My husband and I just celebrated (sort of) our 6-year wedding anniversary. We have been together for nine years.

Toward the end of January, my husband announced that he doesn't love me the same and that he thinks we should just end things. 

It was a shock to me! Not that there were problems (who doesn't have problems), but that he'd given up on us. We'd never discussed separating (well not since 6 months after we started dating). 

I knew things had changed with us. We were not connected and hadn't been intimate in months. Because of female problems, I was not able to conceive the second child he desperately wanted. The female problems were the beginning of the end where our sex life was concerned. Not that he didn't want to be with me, but that I felt very unattractive and embarrassed and not particularly focused or interested in sex.

I have my own set of issues with my husband, but I love him and I am willing to do just about anything to save my marriage...most days.

There are some days, when I just hurt so much that I think it best to just let him go. I mean, if the man isn't happy and he doesn't feel like the love he has for me is the right kind of love to have for his wife, shouldn't I let him go?

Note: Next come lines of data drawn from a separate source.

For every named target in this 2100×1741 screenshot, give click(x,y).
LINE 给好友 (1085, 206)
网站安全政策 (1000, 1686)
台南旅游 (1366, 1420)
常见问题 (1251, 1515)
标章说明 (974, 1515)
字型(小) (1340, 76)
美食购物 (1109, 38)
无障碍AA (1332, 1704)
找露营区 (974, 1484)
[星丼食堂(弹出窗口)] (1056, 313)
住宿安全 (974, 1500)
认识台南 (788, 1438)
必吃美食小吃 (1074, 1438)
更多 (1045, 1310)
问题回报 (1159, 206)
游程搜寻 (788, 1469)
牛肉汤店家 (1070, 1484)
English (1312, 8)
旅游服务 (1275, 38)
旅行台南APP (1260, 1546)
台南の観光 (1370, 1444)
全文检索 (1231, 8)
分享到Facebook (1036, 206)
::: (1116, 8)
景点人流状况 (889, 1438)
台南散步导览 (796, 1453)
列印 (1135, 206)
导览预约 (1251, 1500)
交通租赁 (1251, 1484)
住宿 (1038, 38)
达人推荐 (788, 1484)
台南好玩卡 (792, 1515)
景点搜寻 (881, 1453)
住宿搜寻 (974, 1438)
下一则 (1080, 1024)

I struggle with this day in and day out. I try to be positive, but some days are tougher than others. 

Yesterday I went to sleep and planning to read my Mort Fertel emails and try to figure out what kind of program to purchase today or if we should sign up for counseling (we decided on counseling, but I am wondering if an at home program or maybe a boot camp would be better for our busy schedules). That was last night.

I woke up thinking I needed to start on planning on him leaving (I am not leaving our home and I have already told him this). And that's how my days go. I might go three days of good and then the negative starts creeping back in.

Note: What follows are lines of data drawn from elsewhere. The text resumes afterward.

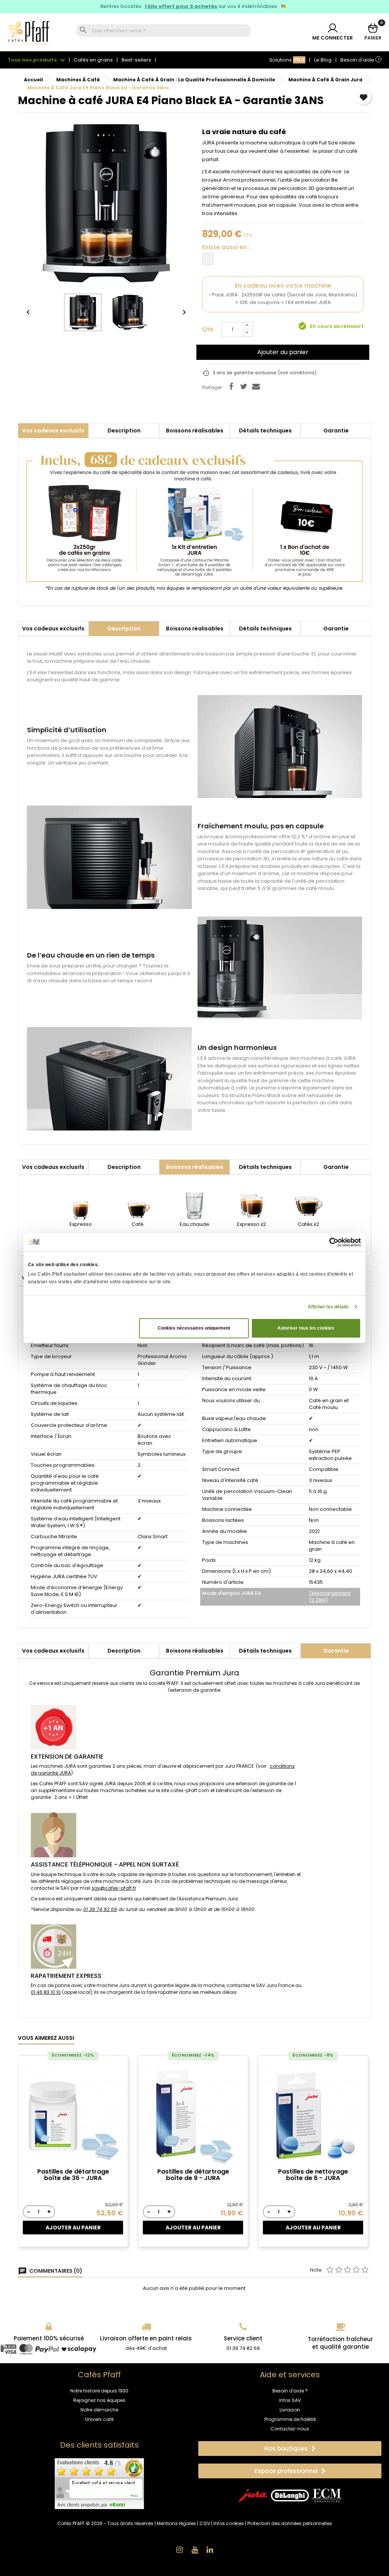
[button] (289, 2448)
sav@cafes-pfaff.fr (114, 1888)
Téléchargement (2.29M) (330, 1597)
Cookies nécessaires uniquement (194, 1328)
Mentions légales (176, 2523)
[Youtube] (194, 2549)
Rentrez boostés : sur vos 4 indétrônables (189, 6)
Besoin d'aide (360, 59)
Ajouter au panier (282, 352)
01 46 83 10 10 (46, 1992)
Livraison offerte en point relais (146, 2338)
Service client (243, 2338)
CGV (204, 2523)
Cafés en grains (93, 59)
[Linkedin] (209, 2549)
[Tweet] (243, 386)
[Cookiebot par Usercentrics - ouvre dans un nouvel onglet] (327, 1242)
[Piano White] (207, 258)
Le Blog (323, 59)
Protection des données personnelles (289, 2523)
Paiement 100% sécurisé (49, 2338)
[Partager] (231, 386)
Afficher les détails (328, 1306)
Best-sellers (136, 59)
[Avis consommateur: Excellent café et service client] (99, 2483)
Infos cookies (228, 2523)
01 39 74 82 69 (100, 1909)
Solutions (287, 59)
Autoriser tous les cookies (305, 1328)
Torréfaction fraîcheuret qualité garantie (340, 2343)
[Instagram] (179, 2549)
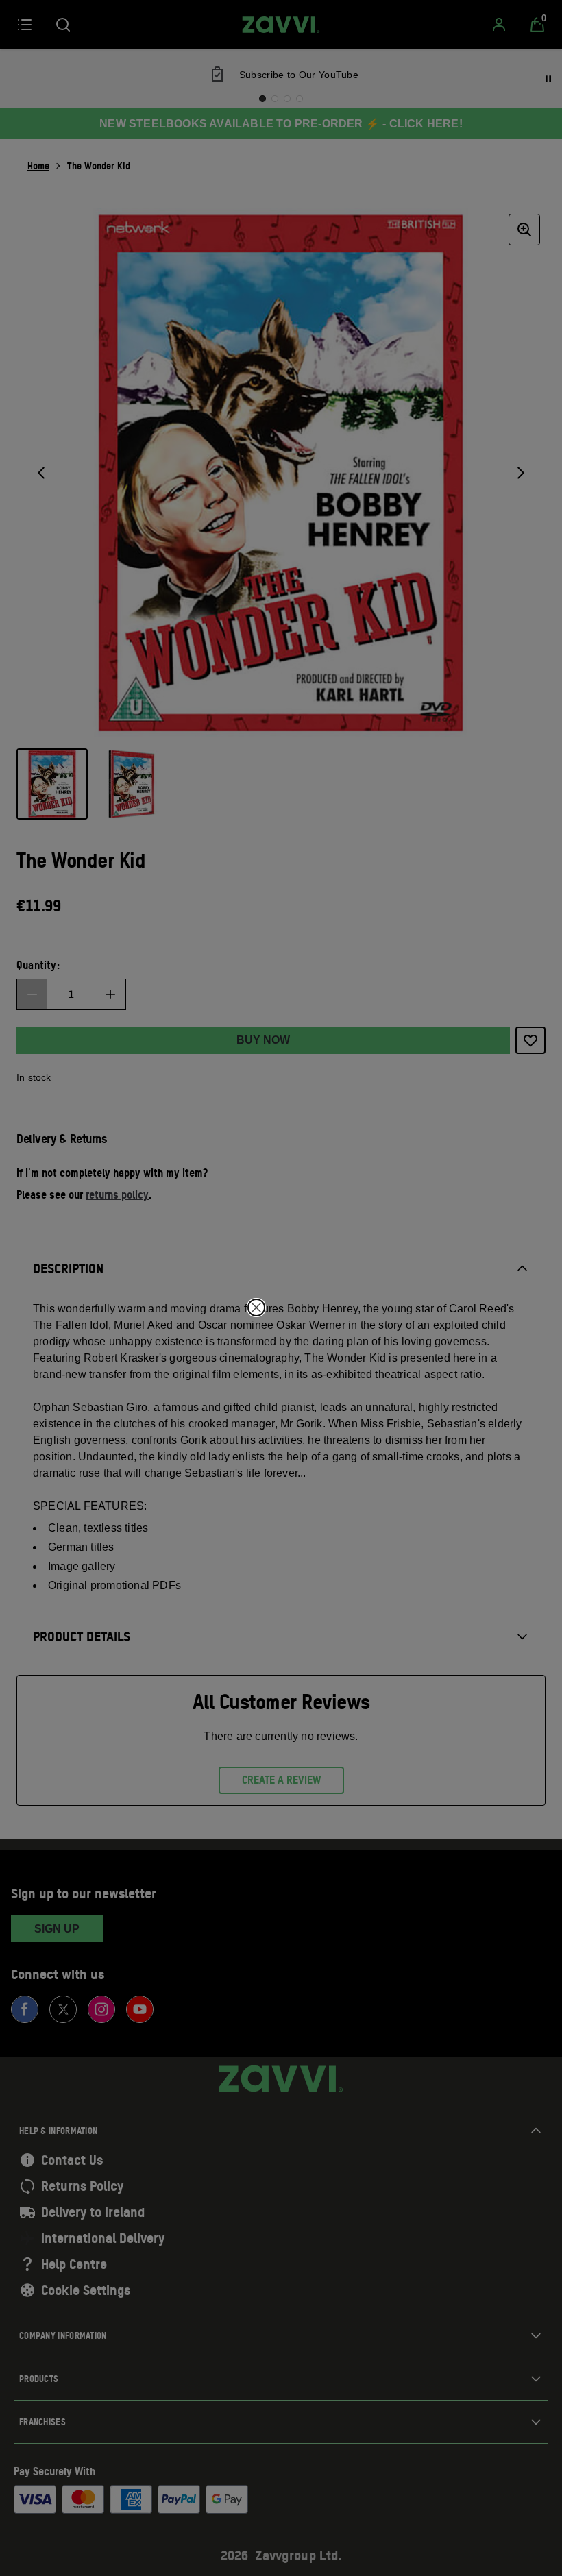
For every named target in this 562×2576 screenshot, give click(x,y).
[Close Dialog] (256, 1307)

I hope this intro isn't to scattered  I guess I am sort of scattered these days. It's tough pretending like everything is okay when is far from it. I really don't know where to start in trying to repair the damage to our marriage. I am also torn whether or not I should just let me go and not fight it.


----------



## hurtbutrealistic (Mar 28, 2010)

at 25 years, I am completely in agreement with where you stand. Why make yourself miserable longer? I love my husband too-and I have been looking at Mort Fertels stuff just recently.. Well anyway he works hard and most times he really quite great especially to our 10 moth old grand daughter here, but lately it has been bad.. computer games at age 43 do not help (him not me). I feel scattered too!

I hope I can help,

realistic


----------



## beautifullybroken (Mar 28, 2010)

I am so glad I'm not the only one that feels scatter brained. Somedays are alright, and I consider counselling an option, and other days I'm like "F" it... if it hasn't changed this long, why is it going to? Sometimes people just dont work out.

Anyway, back to the original poster, I am so sorry what a blow that must have been to hear your husband say that. I had something similar when mine said he screwed up last time because he thought it was "giving me a way out". I keep wondering in the back of my head if he even loves me and just wants to end things too. 
I hope things work out how you want them too...stay strong.


----------